Your task is to repeat exactly the lines below between the line holding "Click the Sogou input method S icon" and the line holding "Click the refresh icon on site preview", inclusive, and only those.

-------- Data excerpts

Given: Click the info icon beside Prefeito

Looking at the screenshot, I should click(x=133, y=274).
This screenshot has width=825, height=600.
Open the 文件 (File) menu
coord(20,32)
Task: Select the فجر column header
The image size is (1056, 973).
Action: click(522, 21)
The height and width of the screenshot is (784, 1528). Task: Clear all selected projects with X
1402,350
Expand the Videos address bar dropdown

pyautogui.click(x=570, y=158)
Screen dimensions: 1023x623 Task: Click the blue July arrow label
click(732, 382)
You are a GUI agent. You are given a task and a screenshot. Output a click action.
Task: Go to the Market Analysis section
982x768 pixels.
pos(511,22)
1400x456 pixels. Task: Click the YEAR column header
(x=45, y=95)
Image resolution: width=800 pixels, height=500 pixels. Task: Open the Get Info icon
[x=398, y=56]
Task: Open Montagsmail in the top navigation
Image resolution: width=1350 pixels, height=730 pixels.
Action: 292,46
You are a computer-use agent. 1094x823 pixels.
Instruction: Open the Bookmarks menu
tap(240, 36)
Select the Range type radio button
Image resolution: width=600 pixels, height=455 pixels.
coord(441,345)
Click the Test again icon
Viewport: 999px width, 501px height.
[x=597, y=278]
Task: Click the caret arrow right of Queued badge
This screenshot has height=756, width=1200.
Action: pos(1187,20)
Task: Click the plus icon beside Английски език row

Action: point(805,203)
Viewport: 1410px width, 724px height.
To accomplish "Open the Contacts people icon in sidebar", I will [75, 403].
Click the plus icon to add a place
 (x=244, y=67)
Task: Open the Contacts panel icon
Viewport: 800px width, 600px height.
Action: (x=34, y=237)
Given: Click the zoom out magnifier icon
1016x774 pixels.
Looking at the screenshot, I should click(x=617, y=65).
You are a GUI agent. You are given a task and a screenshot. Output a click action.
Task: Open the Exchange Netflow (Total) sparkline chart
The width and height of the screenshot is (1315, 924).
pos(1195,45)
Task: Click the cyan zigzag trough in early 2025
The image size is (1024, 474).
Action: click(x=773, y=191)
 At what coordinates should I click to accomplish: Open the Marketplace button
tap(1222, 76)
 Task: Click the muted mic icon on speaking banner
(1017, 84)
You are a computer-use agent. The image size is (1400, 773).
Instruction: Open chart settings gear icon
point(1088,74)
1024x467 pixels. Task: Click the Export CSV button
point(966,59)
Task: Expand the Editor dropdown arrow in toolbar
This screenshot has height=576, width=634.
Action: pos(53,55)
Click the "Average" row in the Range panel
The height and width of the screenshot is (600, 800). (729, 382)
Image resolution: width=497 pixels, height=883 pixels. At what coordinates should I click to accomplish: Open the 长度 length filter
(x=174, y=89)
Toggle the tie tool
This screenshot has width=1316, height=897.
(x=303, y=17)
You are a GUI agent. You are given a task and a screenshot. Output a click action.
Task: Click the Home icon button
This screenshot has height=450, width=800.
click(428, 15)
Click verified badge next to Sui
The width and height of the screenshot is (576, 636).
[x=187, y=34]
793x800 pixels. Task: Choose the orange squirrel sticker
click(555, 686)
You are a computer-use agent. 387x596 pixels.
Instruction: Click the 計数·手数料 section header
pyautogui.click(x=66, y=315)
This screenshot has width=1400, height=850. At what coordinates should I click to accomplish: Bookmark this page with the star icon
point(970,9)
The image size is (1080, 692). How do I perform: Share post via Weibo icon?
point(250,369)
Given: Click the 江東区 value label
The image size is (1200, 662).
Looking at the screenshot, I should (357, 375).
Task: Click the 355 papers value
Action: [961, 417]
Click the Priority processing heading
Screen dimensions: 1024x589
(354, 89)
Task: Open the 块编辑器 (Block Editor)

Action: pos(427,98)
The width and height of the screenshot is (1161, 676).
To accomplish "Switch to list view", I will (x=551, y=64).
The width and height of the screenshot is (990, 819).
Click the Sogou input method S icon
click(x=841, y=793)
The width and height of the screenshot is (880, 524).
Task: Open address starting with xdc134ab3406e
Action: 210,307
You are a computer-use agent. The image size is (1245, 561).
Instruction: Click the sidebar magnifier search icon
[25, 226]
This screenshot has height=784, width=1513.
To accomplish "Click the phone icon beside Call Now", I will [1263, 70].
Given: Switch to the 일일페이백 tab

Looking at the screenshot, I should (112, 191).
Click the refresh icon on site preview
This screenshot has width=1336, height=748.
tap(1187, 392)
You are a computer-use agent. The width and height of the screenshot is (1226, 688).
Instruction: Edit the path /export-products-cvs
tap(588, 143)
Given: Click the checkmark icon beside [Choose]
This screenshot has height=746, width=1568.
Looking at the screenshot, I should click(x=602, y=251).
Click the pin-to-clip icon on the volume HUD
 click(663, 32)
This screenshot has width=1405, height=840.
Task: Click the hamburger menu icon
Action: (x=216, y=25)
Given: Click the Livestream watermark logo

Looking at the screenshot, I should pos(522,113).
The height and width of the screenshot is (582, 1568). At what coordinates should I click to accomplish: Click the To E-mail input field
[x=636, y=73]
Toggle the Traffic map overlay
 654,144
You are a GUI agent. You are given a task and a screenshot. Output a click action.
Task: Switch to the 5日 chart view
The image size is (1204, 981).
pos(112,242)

----------------

[Task output]
Click the Sogou input method S icon
click(x=841, y=793)
The width and height of the screenshot is (880, 524).
Task: Open address starting with xdc134ab3406e
Action: 210,307
You are a computer-use agent. The image size is (1245, 561).
Instruction: Click the sidebar magnifier search icon
[25, 226]
This screenshot has height=784, width=1513.
To accomplish "Click the phone icon beside Call Now", I will [1263, 70].
Given: Switch to the 일일페이백 tab

Looking at the screenshot, I should (112, 191).
Click the refresh icon on site preview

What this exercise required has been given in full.